Fatty acid synthase (FASN, EC 2.3.1.85), is a multi-enzyme dimer complex that plays a critical role in lipogenesis. This lipogenic enzyme has gained importance beyond its physiological role due to its implications in several clinical conditions-cancers, obesity, and diabetes. This has made FASN an attractive pharmacological target. Here, we have attempted to predict the theoretical models for the human enoyl reductase (ER) and ${\beta}$-ketoacyl reductase (KR) domains based on the porcine FASN crystal structure, which was the structurally closest template available at the time of this study. Comparative modeling methods were used for studying the structure-function relationships. Different validation studies revealed the predicted structures to be highly plausible.
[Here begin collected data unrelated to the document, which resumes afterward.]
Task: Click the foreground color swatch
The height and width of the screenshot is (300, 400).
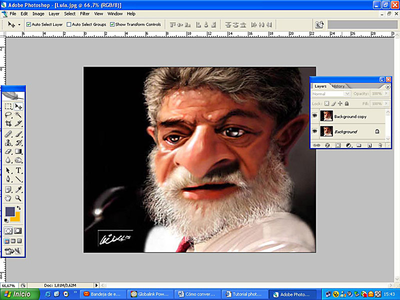Action: [10, 212]
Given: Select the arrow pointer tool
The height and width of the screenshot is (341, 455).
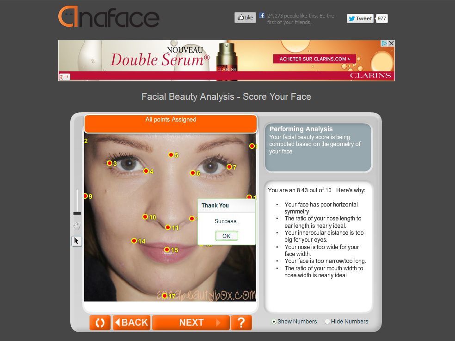Looking at the screenshot, I should click(x=77, y=241).
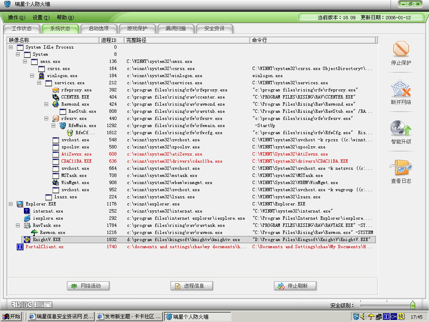Click the 智能升级 smart upgrade icon
The width and height of the screenshot is (429, 322).
click(x=401, y=128)
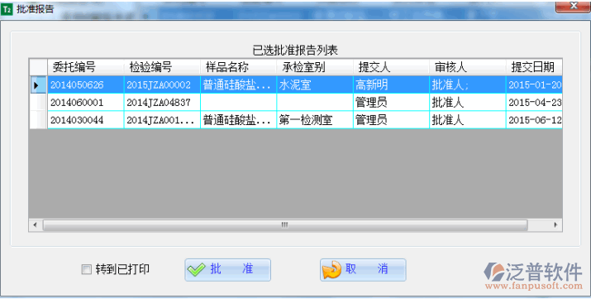
Task: Click the 提交日期 column header
Action: pos(534,67)
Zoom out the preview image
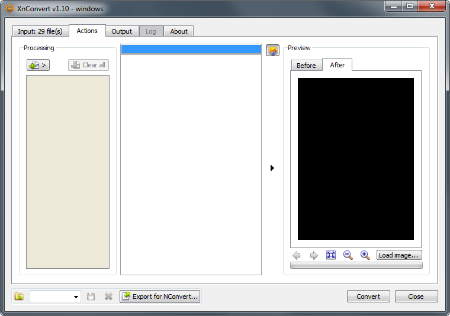 pos(348,255)
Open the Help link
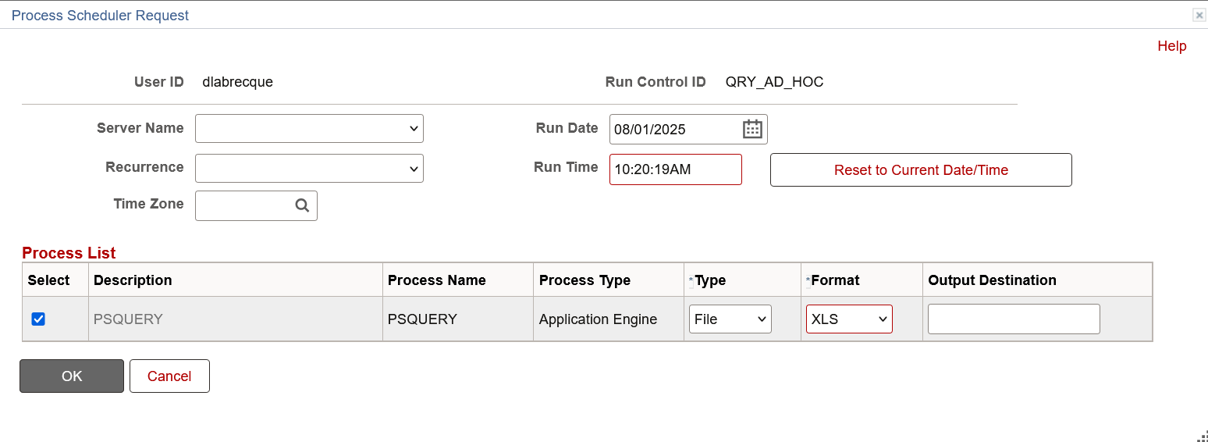This screenshot has width=1208, height=442. (x=1171, y=46)
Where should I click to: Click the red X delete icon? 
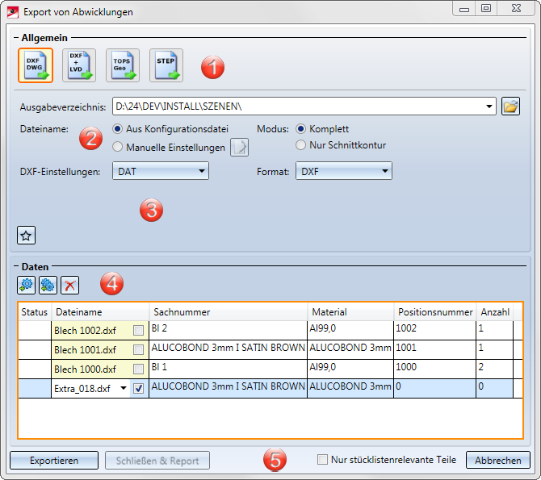point(70,285)
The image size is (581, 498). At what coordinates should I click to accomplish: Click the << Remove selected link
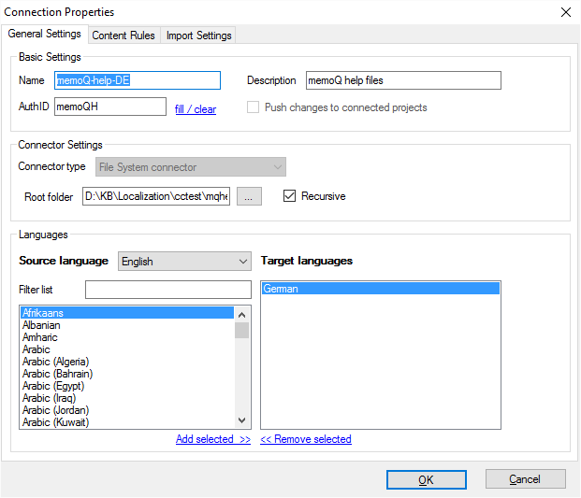pos(306,439)
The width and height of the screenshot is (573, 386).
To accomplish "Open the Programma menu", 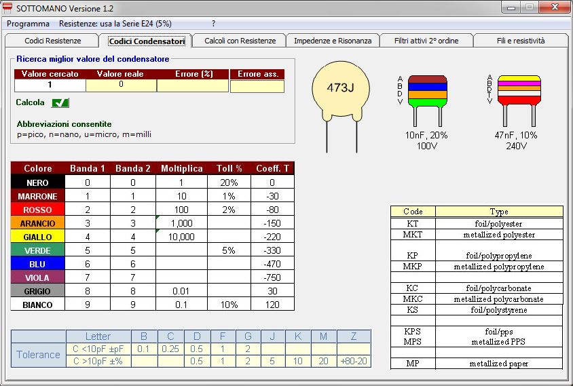I will [28, 23].
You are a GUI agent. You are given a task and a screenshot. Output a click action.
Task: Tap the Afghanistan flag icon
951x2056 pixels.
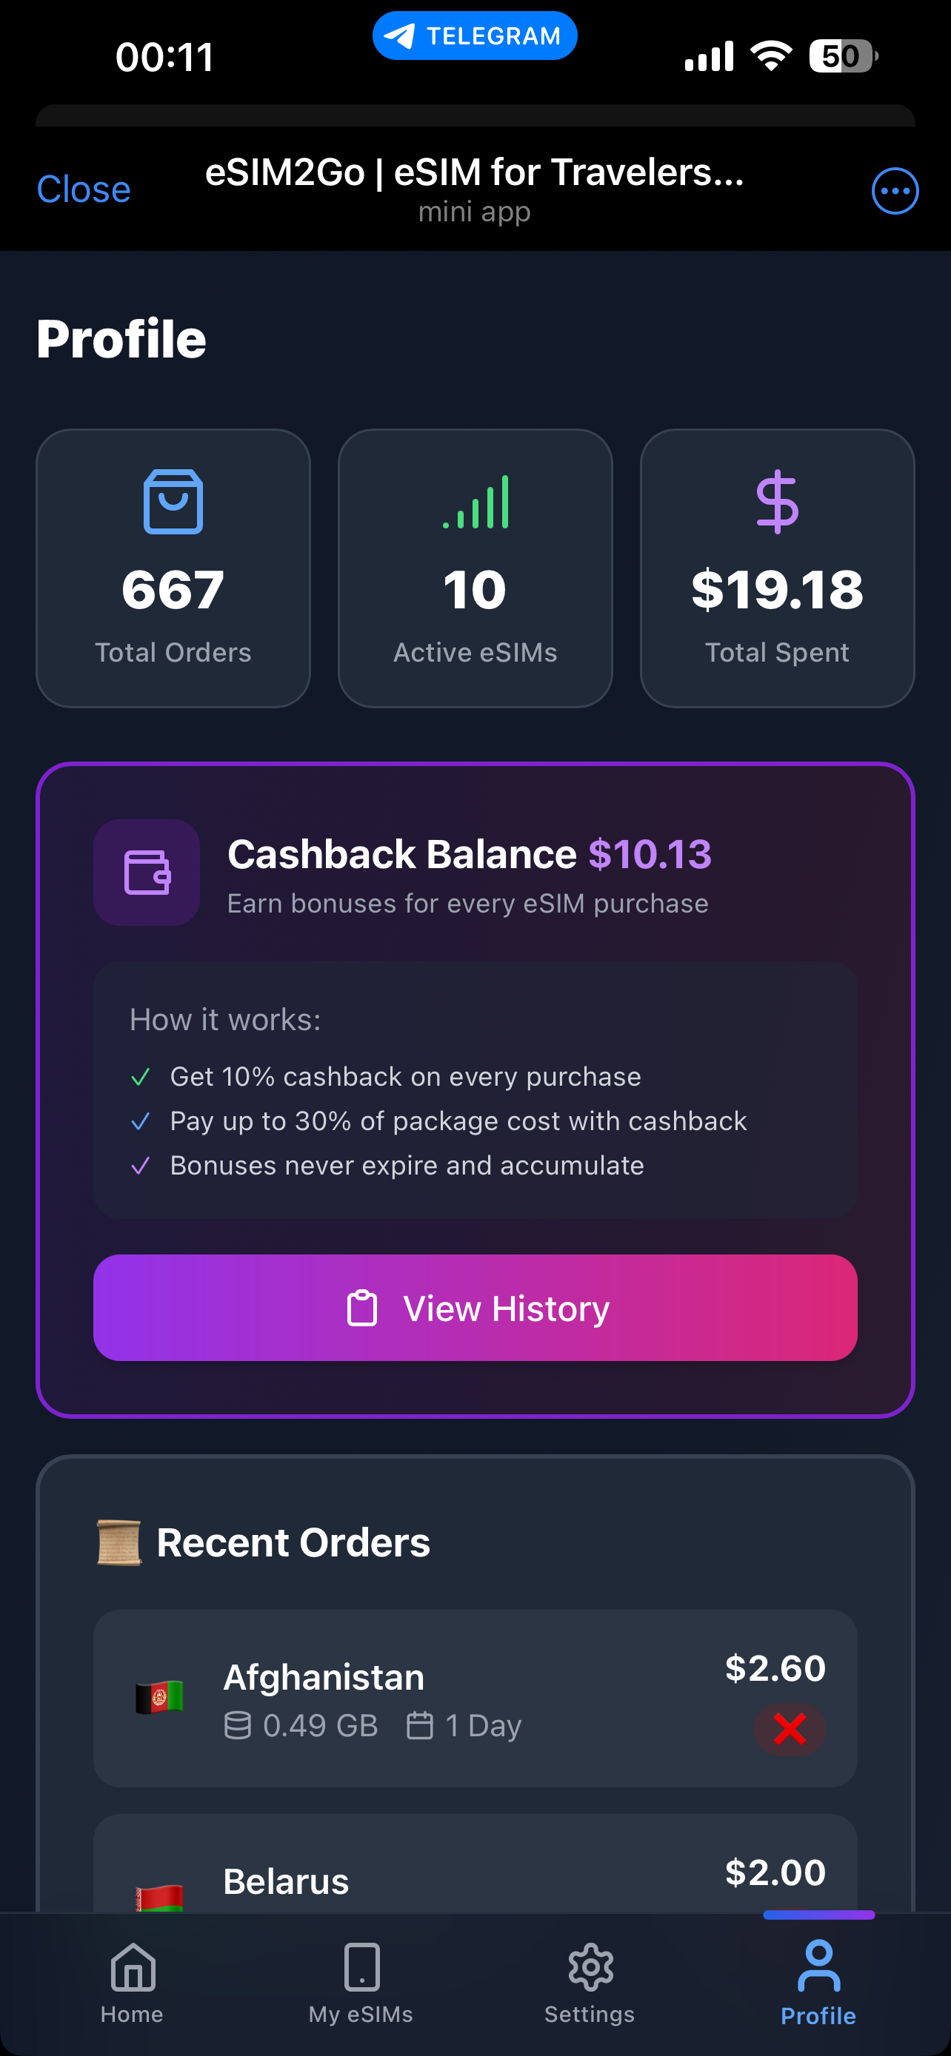(x=160, y=1697)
The respective substrates of ER and KR domains-namely, trans-butenoyl and ${\beta}$-ketobutyryl-were computationally docked into active sites using Glide in order to understand the probable binding mode. The molecular dynamics simulations of the apo and holo states of ER and KR showed stable backbone root mean square deviation trajectories with minimal deviation. Ramachandran plot analysis showed 96.0% of residues in the most favorable region for ER and 90.3% for the KR domain, respectively. Thus, the predicted models yielded significant insights into the substrate binding modes of the ER and KR catalytic domains and will aid in identifying novel chemical inhibitors of human FASN that target these domains.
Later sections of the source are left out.